### Given data

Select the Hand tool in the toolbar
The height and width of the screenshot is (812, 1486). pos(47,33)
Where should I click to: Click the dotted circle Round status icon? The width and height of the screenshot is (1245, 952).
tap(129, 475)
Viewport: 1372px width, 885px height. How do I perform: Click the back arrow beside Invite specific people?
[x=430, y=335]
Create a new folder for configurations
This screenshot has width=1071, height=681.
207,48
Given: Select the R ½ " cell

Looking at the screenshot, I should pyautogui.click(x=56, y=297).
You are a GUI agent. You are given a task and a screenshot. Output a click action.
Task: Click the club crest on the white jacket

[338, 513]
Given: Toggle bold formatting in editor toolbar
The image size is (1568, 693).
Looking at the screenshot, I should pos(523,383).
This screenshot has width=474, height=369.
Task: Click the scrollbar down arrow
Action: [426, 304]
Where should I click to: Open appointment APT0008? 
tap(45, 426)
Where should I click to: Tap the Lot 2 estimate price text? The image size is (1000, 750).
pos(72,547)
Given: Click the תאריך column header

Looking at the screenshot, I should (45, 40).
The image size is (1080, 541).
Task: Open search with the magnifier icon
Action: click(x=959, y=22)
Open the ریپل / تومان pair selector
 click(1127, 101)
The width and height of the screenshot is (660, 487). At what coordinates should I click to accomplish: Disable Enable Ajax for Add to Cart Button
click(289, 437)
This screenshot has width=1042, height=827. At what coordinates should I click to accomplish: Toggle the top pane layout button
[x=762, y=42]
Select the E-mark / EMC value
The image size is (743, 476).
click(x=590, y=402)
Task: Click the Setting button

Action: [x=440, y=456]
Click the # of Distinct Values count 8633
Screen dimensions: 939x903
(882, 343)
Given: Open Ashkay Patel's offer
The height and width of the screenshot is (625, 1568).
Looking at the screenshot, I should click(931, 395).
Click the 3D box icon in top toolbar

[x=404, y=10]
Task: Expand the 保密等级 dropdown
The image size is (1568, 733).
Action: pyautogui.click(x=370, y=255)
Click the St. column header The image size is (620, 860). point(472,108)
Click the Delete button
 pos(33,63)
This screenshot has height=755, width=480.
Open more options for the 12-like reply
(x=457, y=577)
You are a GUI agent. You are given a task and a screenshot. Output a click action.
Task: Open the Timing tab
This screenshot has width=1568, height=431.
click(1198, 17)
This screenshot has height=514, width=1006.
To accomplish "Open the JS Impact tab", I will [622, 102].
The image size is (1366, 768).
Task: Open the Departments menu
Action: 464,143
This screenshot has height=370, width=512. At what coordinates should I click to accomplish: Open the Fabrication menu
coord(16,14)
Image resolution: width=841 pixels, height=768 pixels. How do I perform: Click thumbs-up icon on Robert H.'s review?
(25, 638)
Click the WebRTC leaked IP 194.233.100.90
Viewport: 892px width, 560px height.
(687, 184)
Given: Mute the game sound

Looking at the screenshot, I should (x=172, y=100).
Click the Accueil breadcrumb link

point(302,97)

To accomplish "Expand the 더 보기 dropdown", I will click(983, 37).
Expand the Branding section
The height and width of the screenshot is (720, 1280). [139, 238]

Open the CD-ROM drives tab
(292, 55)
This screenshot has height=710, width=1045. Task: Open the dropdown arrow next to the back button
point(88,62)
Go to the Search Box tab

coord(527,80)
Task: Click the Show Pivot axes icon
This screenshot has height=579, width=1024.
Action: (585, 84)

######

__Try it__
Please output the complete data exactly.

__Result of the exercise__
Select the Hand tool in the toolbar
The height and width of the screenshot is (812, 1486). pos(47,33)
Where should I click to: Click the dotted circle Round status icon? The width and height of the screenshot is (1245, 952).
tap(129, 475)
Viewport: 1372px width, 885px height. How do I perform: Click the back arrow beside Invite specific people?
[x=430, y=335]
Create a new folder for configurations
This screenshot has width=1071, height=681.
207,48
Given: Select the R ½ " cell

Looking at the screenshot, I should pyautogui.click(x=56, y=297).
You are a GUI agent. You are given a task and a screenshot. Output a click action.
Task: Click the club crest on the white jacket

[338, 513]
Given: Toggle bold formatting in editor toolbar
The image size is (1568, 693).
Looking at the screenshot, I should pos(523,383).
This screenshot has width=474, height=369.
Task: Click the scrollbar down arrow
Action: [426, 304]
Where should I click to: Open appointment APT0008? 
tap(45, 426)
Where should I click to: Tap the Lot 2 estimate price text? The image size is (1000, 750).
pos(72,547)
Given: Click the תאריך column header

Looking at the screenshot, I should (45, 40).
The image size is (1080, 541).
Task: Open search with the magnifier icon
Action: click(x=959, y=22)
Open the ریپل / تومان pair selector
 click(1127, 101)
The width and height of the screenshot is (660, 487). At what coordinates should I click to accomplish: Disable Enable Ajax for Add to Cart Button
click(289, 437)
This screenshot has width=1042, height=827. At what coordinates should I click to accomplish: Toggle the top pane layout button
[x=762, y=42]
Select the E-mark / EMC value
The image size is (743, 476).
click(x=590, y=402)
Task: Click the Setting button

Action: [x=440, y=456]
Click the # of Distinct Values count 8633
Screen dimensions: 939x903
(882, 343)
Given: Open Ashkay Patel's offer
The height and width of the screenshot is (625, 1568).
Looking at the screenshot, I should click(931, 395).
Click the 3D box icon in top toolbar

[x=404, y=10]
Task: Expand the 保密等级 dropdown
The image size is (1568, 733).
Action: pyautogui.click(x=370, y=255)
Click the St. column header The image size is (620, 860). point(472,108)
Click the Delete button
 pos(33,63)
This screenshot has height=755, width=480.
Open more options for the 12-like reply
(x=457, y=577)
You are a GUI agent. You are given a task and a screenshot. Output a click action.
Task: Open the Timing tab
This screenshot has width=1568, height=431.
click(1198, 17)
This screenshot has height=514, width=1006.
To accomplish "Open the JS Impact tab", I will [622, 102].
The image size is (1366, 768).
Task: Open the Departments menu
Action: 464,143
This screenshot has height=370, width=512. At what coordinates should I click to accomplish: Open the Fabrication menu
coord(16,14)
Image resolution: width=841 pixels, height=768 pixels. How do I perform: Click thumbs-up icon on Robert H.'s review?
(25, 638)
Click the WebRTC leaked IP 194.233.100.90
Viewport: 892px width, 560px height.
(687, 184)
Given: Mute the game sound

Looking at the screenshot, I should (x=172, y=100).
Click the Accueil breadcrumb link

point(302,97)

To accomplish "Expand the 더 보기 dropdown", I will click(983, 37).
Expand the Branding section
The height and width of the screenshot is (720, 1280). [139, 238]

Open the CD-ROM drives tab
(292, 55)
This screenshot has height=710, width=1045. Task: Open the dropdown arrow next to the back button
point(88,62)
Go to the Search Box tab

coord(527,80)
Task: Click the Show Pivot axes icon
This screenshot has height=579, width=1024.
Action: (585, 84)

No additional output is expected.